_Source document_:
## Begin

Find repeated elements in a list and remove those objects

February 10, 2023

I’ve got a long list, each object of which is itself a list containing headers and data. Some of the objects are repeated. I’d like to find the repeated objects and remove them.

Ideally this would find objects that are identical (name and contents). If both the name and contents are identical then the repeat is removed. If the name is the same, but the contents are different, then the object is renamed.

Alternatively I’d settle for finding names that are repeated and removing the objects without checking their content.

Here’s a simplified example

my.list <- list(sample1 = list(header = c("a","b","c","k"),
                               data = c("a","b","c","k")),
                sample2 = list(header = c("d", "k", "x"),
                               data = c("d", "k", "x")),
                sample3 = list(header = c("z", "r", "v"),
                               data = c("z", "r", "v")),
                sample1 = list(header = c("a","b","c","k"),
                               data = c("a","b","c","k")),
                sample2 = list(header = c("h", "j", "l"),
                               data = c("h", "j", "l")))

table(names(my.list))

sample1 sample2 sample3 
      2       2       1

In the above example, the second sample1 would be removed, but the second sample2 would be renamed, e.g. sample2_2.

## End

Rows from a screen grounding dataset
## Begin

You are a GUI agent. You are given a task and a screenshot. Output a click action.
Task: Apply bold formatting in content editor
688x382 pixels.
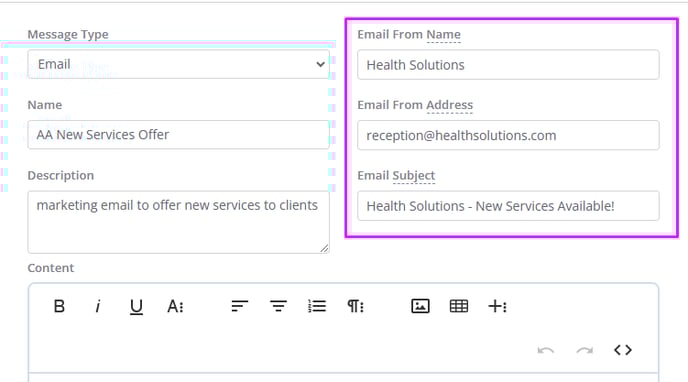click(x=59, y=306)

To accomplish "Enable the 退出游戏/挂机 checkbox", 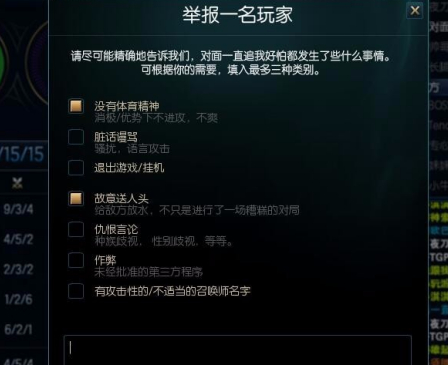I will 76,168.
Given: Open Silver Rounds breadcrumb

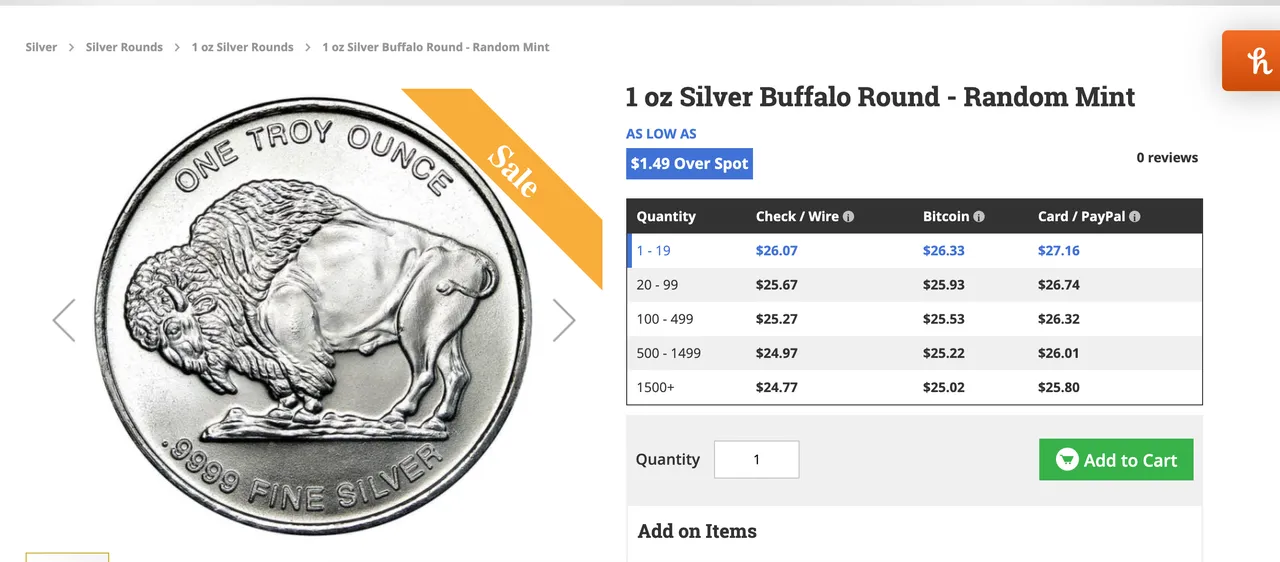Looking at the screenshot, I should click(124, 47).
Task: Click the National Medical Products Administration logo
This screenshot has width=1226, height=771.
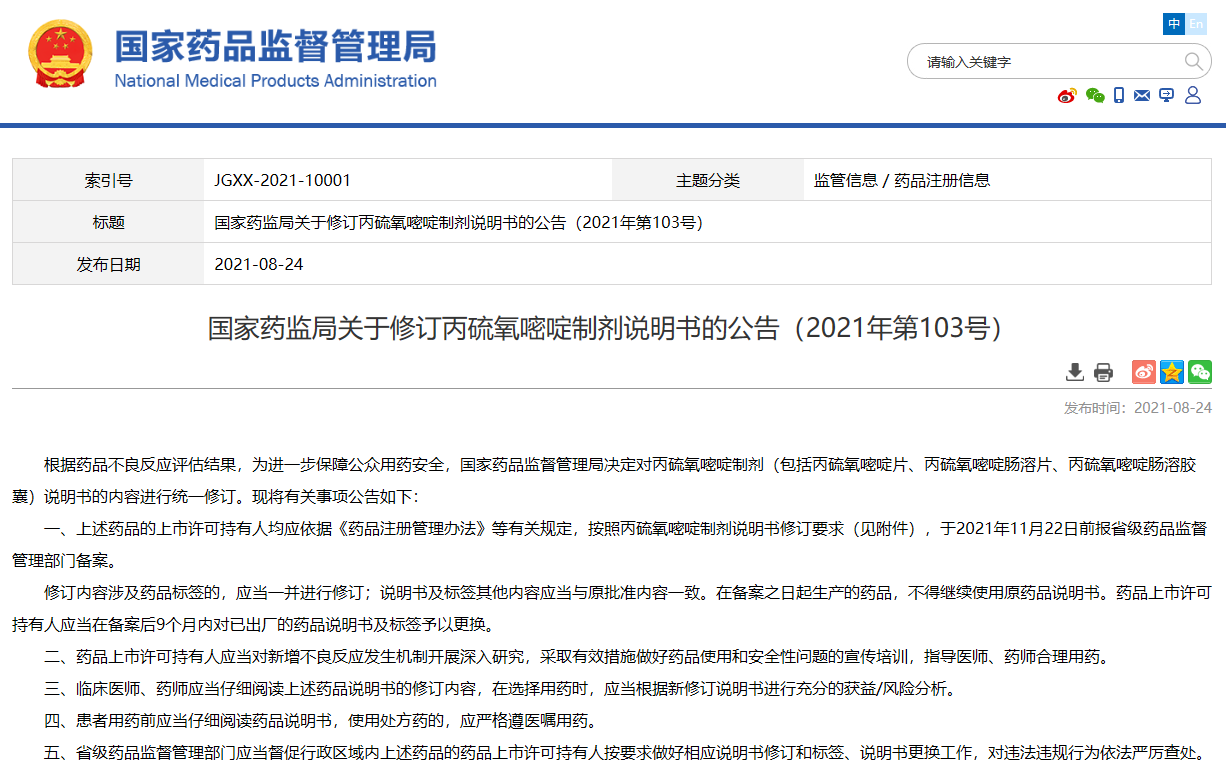Action: click(x=275, y=59)
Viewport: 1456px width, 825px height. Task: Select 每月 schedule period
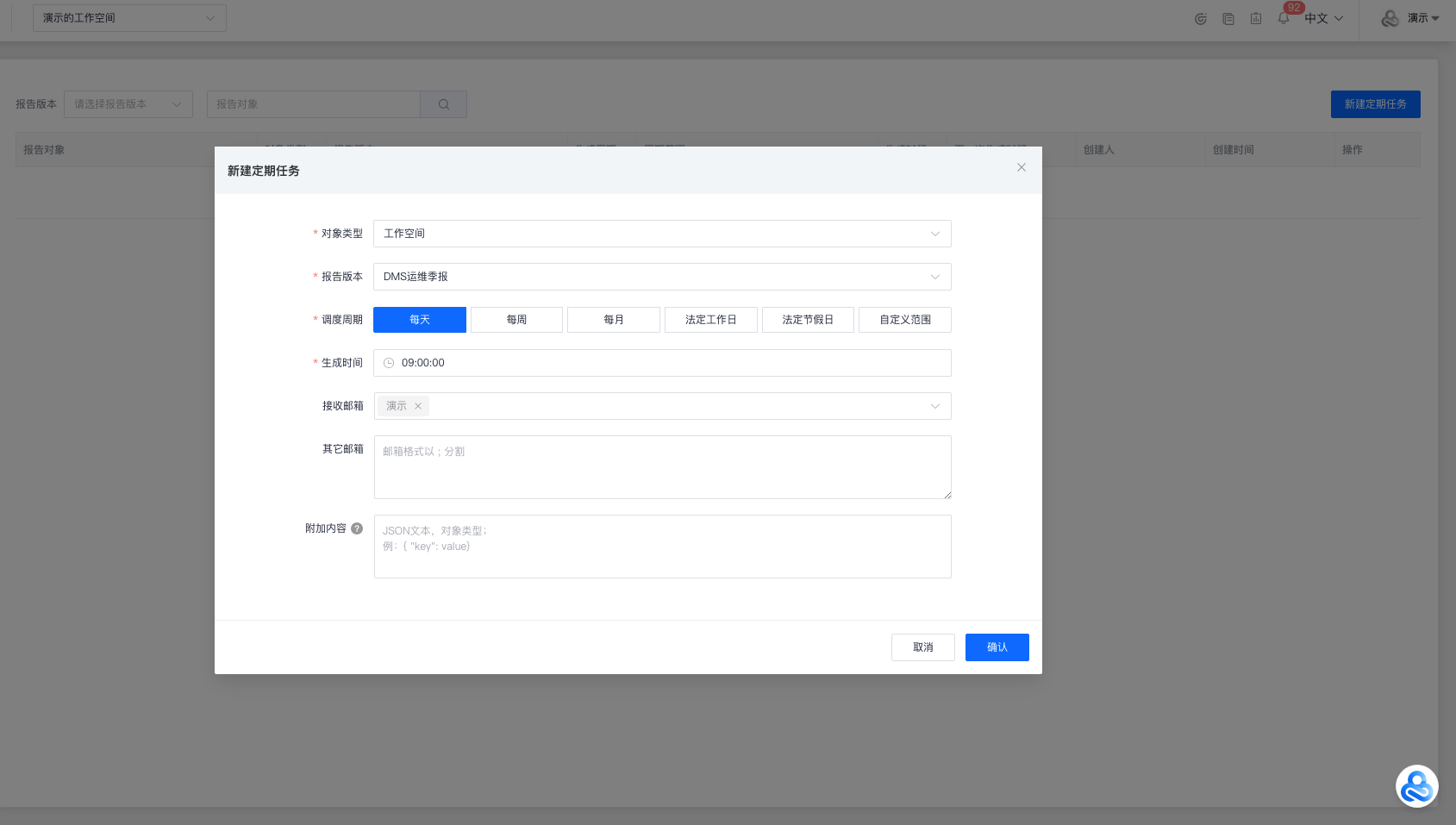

## End

_Written instruction 1_:
From the post about removing repeated list objects, extract everything from "Ideally this would" down to "object is renamed." word for word.
_Written instruction 2_:
Rewrite everything from the line containing "Task: Click the" down to the last of the entries, keeping the requests and adding 5 to every coordinate in the answers. Leave the pictures out.

_Task response 1_:
Ideally this would find objects that are identical (name and contents). If both the name and contents are identical then the repeat is removed. If the name is the same, but the contents are different, then the object is renamed.

_Task response 2_:
Task: Click the National Medical Products Administration logo
This screenshot has width=1226, height=771.
Action: click(x=280, y=64)
Viewport: 1456px width, 825px height. Task: Select 每月 schedule period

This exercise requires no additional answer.